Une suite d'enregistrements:
=-=-=-=-=
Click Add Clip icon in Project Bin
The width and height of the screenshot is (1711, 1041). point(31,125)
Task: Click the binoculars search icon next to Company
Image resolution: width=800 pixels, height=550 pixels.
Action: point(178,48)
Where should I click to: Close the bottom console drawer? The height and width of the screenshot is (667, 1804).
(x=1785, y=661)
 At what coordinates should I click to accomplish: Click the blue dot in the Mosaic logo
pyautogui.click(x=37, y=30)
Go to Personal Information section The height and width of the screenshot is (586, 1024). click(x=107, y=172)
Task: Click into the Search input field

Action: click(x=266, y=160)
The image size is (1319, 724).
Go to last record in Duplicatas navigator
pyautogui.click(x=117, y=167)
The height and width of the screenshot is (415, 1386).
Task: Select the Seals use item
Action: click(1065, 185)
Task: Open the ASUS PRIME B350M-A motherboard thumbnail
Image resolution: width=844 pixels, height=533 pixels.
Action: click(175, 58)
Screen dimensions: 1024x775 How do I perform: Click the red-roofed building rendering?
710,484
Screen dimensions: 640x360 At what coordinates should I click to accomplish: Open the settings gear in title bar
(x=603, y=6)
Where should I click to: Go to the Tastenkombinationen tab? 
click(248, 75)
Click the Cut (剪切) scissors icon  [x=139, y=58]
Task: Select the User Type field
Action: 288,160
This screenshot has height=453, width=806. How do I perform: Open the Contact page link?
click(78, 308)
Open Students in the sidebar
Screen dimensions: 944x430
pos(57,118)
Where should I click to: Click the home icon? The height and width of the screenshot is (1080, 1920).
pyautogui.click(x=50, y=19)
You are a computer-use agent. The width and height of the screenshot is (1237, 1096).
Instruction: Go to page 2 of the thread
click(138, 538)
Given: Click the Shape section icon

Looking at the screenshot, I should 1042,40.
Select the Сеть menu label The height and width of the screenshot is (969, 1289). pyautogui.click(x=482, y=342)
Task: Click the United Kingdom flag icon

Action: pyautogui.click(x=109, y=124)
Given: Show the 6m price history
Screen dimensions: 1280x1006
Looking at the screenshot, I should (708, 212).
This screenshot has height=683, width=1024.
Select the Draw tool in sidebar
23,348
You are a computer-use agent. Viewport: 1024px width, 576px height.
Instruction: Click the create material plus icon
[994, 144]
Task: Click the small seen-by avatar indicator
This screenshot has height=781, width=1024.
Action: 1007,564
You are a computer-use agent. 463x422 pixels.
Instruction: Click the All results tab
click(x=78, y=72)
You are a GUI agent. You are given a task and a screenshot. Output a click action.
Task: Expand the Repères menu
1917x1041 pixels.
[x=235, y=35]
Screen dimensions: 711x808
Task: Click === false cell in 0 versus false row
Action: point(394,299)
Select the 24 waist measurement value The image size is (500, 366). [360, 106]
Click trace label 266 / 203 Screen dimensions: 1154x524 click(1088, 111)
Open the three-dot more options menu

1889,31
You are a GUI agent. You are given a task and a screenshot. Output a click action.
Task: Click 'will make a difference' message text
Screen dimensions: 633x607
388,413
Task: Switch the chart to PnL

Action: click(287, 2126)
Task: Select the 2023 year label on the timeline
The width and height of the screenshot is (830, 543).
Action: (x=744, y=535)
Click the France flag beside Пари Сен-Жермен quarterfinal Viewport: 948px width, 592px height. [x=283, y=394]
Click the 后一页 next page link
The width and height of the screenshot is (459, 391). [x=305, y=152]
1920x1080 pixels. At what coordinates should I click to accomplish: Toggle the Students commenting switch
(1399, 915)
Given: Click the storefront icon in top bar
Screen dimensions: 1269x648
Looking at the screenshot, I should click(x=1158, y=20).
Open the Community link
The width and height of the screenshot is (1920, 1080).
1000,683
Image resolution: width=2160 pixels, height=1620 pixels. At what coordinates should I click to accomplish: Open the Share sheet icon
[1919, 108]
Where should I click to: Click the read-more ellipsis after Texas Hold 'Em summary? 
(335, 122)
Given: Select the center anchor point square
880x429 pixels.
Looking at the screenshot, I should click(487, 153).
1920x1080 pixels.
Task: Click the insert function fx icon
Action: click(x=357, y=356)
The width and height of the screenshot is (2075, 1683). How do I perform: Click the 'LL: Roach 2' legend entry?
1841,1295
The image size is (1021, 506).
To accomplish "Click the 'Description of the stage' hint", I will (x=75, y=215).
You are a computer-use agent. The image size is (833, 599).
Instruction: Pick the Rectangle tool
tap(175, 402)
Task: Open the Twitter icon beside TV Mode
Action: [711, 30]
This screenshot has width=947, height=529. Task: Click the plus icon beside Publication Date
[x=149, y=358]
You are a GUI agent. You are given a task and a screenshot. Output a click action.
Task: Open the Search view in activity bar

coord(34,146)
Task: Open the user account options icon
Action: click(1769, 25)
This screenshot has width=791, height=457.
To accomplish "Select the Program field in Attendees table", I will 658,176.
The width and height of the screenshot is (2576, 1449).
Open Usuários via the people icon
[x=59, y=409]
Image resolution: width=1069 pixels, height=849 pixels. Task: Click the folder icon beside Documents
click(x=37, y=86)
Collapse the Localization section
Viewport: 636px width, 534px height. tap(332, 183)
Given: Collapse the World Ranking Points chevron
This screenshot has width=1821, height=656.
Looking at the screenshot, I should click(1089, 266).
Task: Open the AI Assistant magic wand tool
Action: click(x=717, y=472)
=-=-=-=-=
CONSIGNE:
Relevez chaque ligne des enregistrements où figure le mot « section », en tenant compte de la casse.

RÉPONSE COMPLÈTE:
Go to Personal Information section The height and width of the screenshot is (586, 1024). click(x=107, y=172)
Given: Click the Shape section icon
Collapse the Localization section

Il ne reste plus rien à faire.